As noted in history books but never previously studied or put forth by the museum, both William Thompson Walters (1819‒1894) and his son Henry Walters (1848‒1931) were avid supporters of the Confederacy. William was involved in the first fatal clash in the Civil War and supported a secessionist party; Henry commissioned two monuments to Confederate figures that were only recently removed from the public eye.
The family also worked in Baltimore’s banking and railway businesses at a time when the city was a key route between the North and the South. Thus, the Walters family benefited from industries in both regions and, as a new biography on the museum’s website explains, “participated in creating, promoting, and perpetuating oppressive social, economic, and political structures with legacies that continue to create inequity and inequality today.”
The father and son made no secret of their allegiances. The elder Walters commissioned for the city a portrait of Roger B. Taney, the chief justice of the Supreme Court who delivered the majority opinion in the 1857 Dred Scott decision, which ruled that Black Americans could never be citizens of the United States. It remained on view until 2017. His son funded a monument in Wilmington, North Carolina, to George Davis, who served as attorney general of the Confederate States. It stood until June 2020.
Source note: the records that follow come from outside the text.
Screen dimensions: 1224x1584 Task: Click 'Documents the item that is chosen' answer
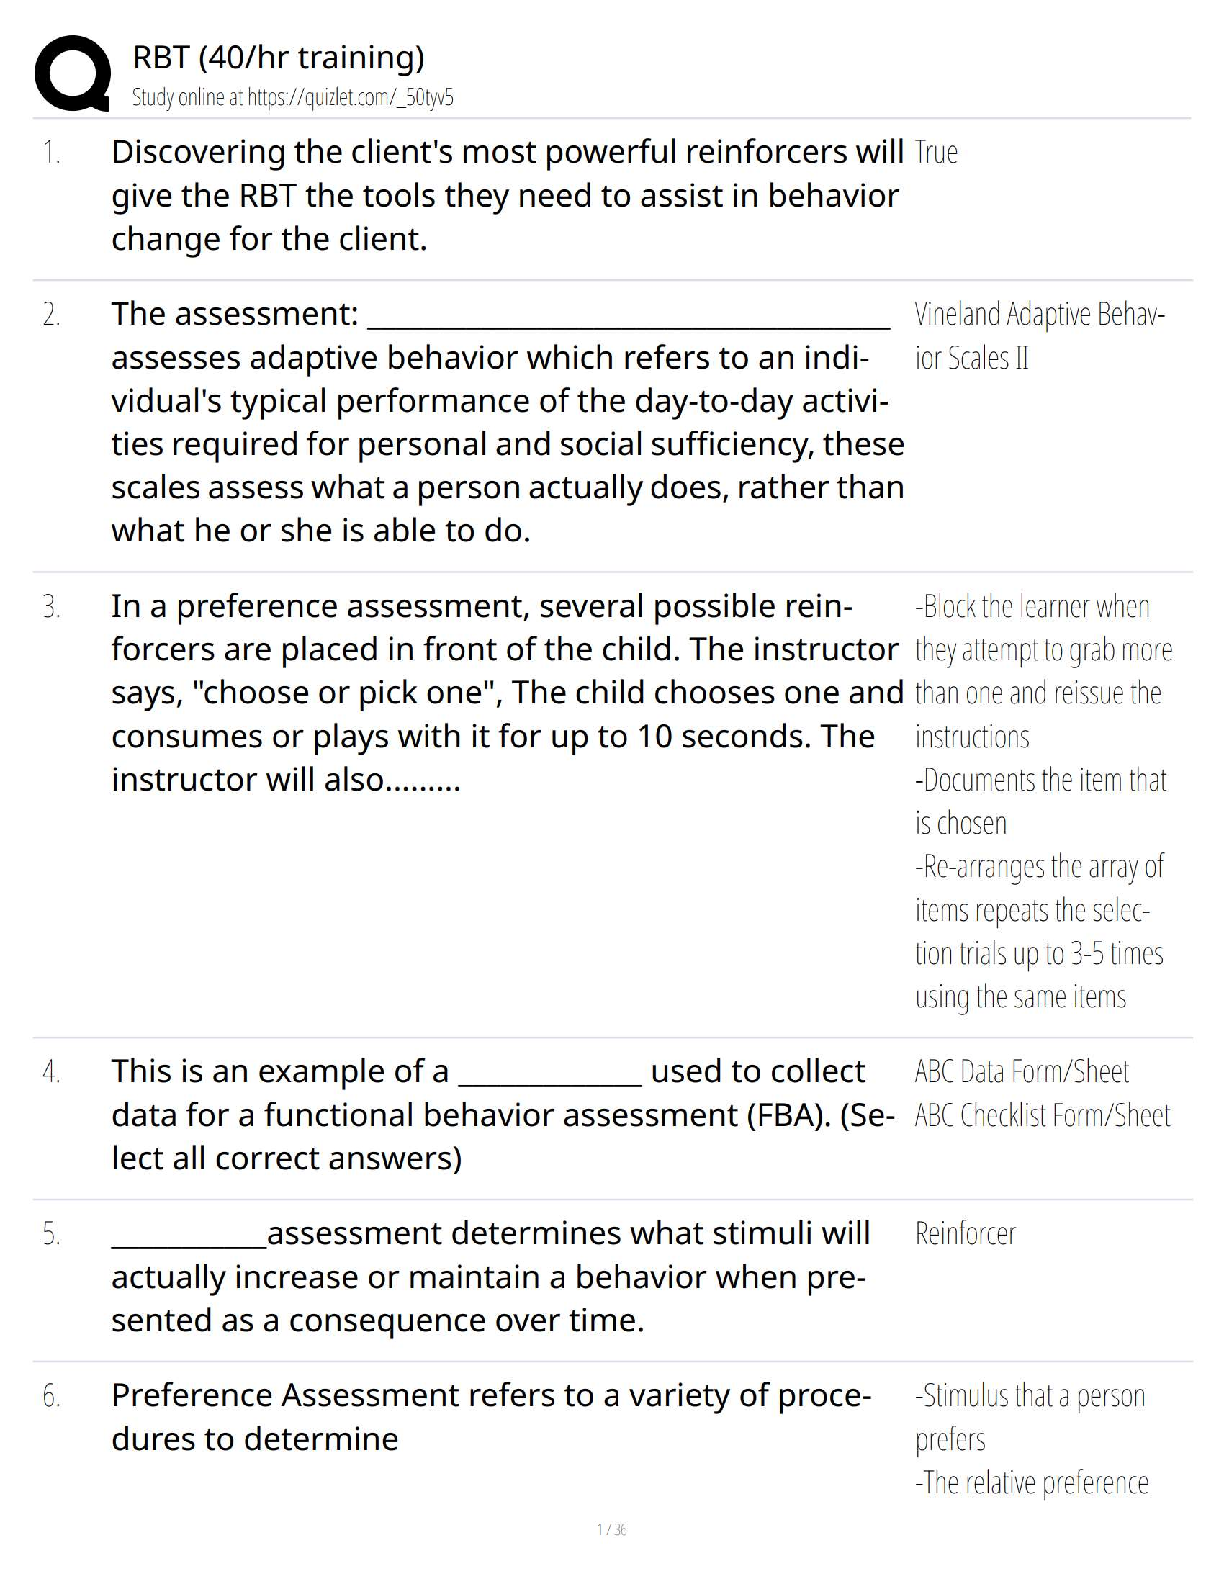tap(1040, 801)
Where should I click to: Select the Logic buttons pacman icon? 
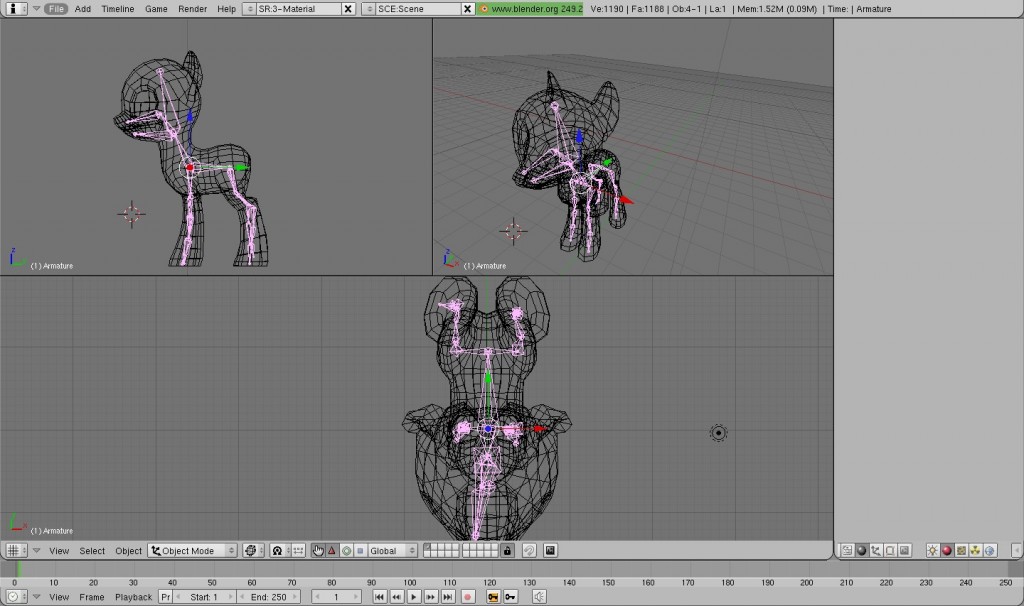coord(847,550)
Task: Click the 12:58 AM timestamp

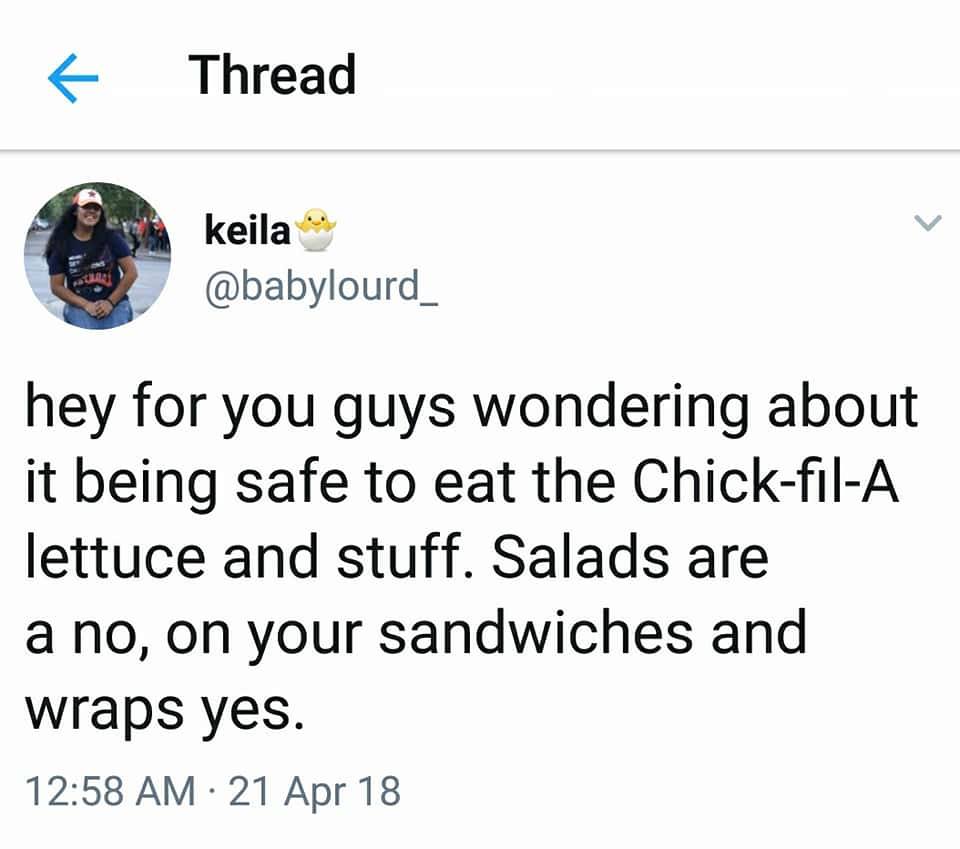Action: [110, 790]
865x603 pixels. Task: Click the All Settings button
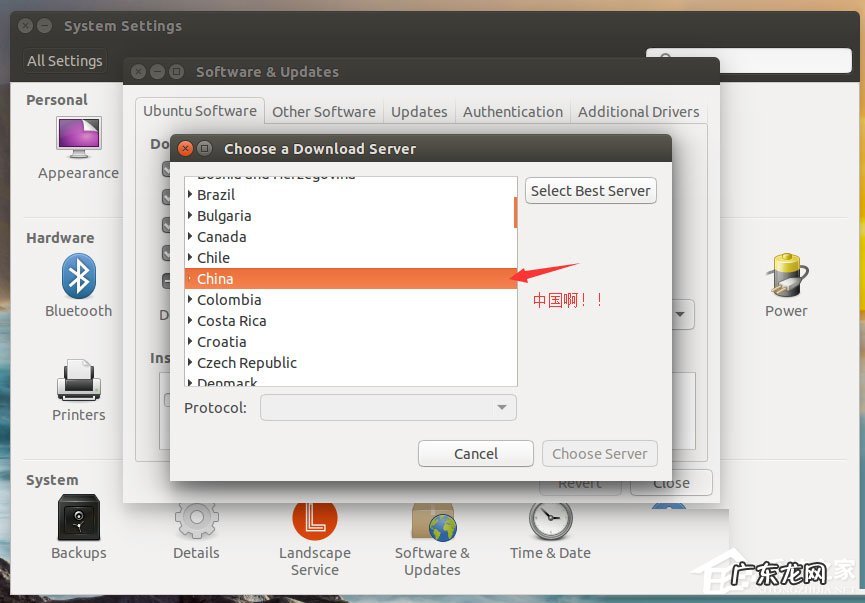[63, 60]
“We were looking at the available information through the lens of art collecting and philanthropy,” the museum’s executive director, Julia Marciari-Alexander, told Artnet News, “but only now have we begun to think about their sociopolitical activities and how those interact with their art collecting and philanthropy. There is a lot more to uncover and to see. Sometimes you acknowledge facts but you don’t delve into them.”
The museum recently devised a new diversity, equity, accessibility, and inclusion plan that includes developing more ambitious school and teacher programs, improving pay equity, and supporting “ladders of opportunity to museum careers.”
“It’s really important to think about how we as a field can unpack our history as institutions that were created by the collections of individuals and institutions that are themselves part of a system that promoted systems of oppression and white supremacy,” Marciari-Alexander said.